Acadiana Regional Airport is in the midst of a $5 million-plus makeover that within the next few years, if projects go as planned, will provide commercial passenger service, give corporate air travelers a place to park and fix planes, and provide a resurfaced, well-lighted runway for night flights.

“We knew 2015 was going to be busy, but we were ready for it,” said airport Director Jason Devillier.

He and his staff run day-to-day operations and, with the Iberia Parish Airport Authority, plans for the long range.

Unlike the larger and busier airport to the northwest, where the Lafayette Regional Airport will spend $90 million over four to five years to build a bigger commercial terminal and other improvements, New Iberia’s airport will finally add commercial passenger service.

Projected to cost $1 million, design drawings for the 50-passenger terminal are to be released for bid within six weeks, with construction to begin in the fall.

“It’ll be no frills, but it’ll be a comfortable, convenient terminal of our limited but scheduled aircraft operations here,” Devillier said.

Airport officials have talked to commercial airlines about providing several round-trip commercial flights a week between Acadiana Regional Airport and George Bush Intercontinental Airport in north Houston. New Iberia’s customer base would be oil and gas personnel from the myriad service companies that dot south Louisiana, and those who want a low-fare flight to and from Houston for fun.

Construction of the terminal was to begin last year but was delayed by the Federal Aviation Administration. The FAA had concerns with the terminal’s proximity to the airport’s fire fighting facility, which is next door.

Those concerns have been ironed out, Devillier said. Airport personnel will “cone off” the outside area when passengers are getting on or off a plane in case the fire trucks are deployed.

Devillier said terminal construction would take six months or more to complete.

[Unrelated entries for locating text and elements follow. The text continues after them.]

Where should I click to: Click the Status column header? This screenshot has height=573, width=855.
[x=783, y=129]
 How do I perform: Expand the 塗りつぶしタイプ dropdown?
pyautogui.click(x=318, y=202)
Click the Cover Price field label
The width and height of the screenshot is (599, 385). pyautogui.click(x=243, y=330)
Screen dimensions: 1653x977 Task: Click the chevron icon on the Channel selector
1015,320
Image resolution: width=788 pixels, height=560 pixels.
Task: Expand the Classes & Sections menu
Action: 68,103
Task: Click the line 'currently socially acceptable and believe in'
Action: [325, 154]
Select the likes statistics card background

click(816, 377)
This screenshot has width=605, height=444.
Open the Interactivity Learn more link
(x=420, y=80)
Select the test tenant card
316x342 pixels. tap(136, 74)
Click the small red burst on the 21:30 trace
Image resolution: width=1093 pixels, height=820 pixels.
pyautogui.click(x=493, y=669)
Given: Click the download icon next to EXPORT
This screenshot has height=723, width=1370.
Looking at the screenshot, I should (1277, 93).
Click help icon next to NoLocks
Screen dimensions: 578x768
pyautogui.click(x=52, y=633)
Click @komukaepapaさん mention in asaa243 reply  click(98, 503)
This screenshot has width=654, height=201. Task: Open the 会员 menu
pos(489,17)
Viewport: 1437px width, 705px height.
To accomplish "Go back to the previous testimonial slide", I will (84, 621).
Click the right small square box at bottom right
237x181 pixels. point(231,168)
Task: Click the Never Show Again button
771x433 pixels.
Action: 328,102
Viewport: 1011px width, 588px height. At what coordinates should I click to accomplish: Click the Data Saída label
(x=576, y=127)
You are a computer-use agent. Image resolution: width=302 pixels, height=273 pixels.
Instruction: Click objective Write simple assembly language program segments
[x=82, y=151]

The $1 million it’ll take to build the terminal is included in a pot of over $5 million going to multiple projects scheduled or ongoing.

Funding is from a blend of local, state and federal sources.

The Iberia Parish Homeland Security division is providing $450,000 in FEMA grant money to beef up buildings at the airport used in emergencies, such as the administrative building and the fire station.

The FAA is providing money to buy and install radar equipment in the tower and also is funding much of a $3.2 million refurbishment of the airport’s 8,002-foot main runway. The refurbishment is a yearlong project to resurface and light up the runway for nighttime and inclement weather flights.

The project was to go out for bid May 1 but was delayed by the FAA, Devillier said.

Meanwhile, the Iberia Parish Council is contributing over $1 million collected from a special taxing district in the unincorporated areas of Iberia Parish.

Some of the money is funding work being done now on the airport’s control tower. Contractors are weatherizing the tower by replacing the roof and the glass panes, which provide controllers a 360-degree view of the area around the airport.

Electricians are adding wiring in the tower to handle the increased electricity it’ll take when radar is added and wind gauges and weather equipment is upgraded. Now, as at hundreds of other airports in the U.S., controllers in a “visual tower” guide landing and departing aircraft using their eyes.

Devillier said the radar will enable controllers to direct a heavier load of passenger and cargo flights.

On the airport’s north end, work will begin soon on a $600,000 to $700,000 rehabilitation of an old taxiway to be used for corporate jets and general aviation, where private planes are stored and worked on and where the public can take flight lessons.

Identified in the airport’s master plan, the area near Admiral Doyle Drive and Airport Boulevard was a taxiway built by the Navy during World War II.

“If geometry allows it, you want to keep corporate and general aviation separate from commercial passenger and cargo operations,” Devillier said. “The north end of the airfield is perfect for that development.”

General aviation and corporate aviation will basically have their own designated section with their own entrances on the north end of the airfield.

Hangars would be built by the aircraft-owning corporations who sign long-term leases, by developers or by the airport through federal aid and grants.

“The thought process is if we get all that taxiway infrastructure, get it all pristine, that will hopefully lure corporate aviation to come in and lease some property and build their own hangars,” Devillier said.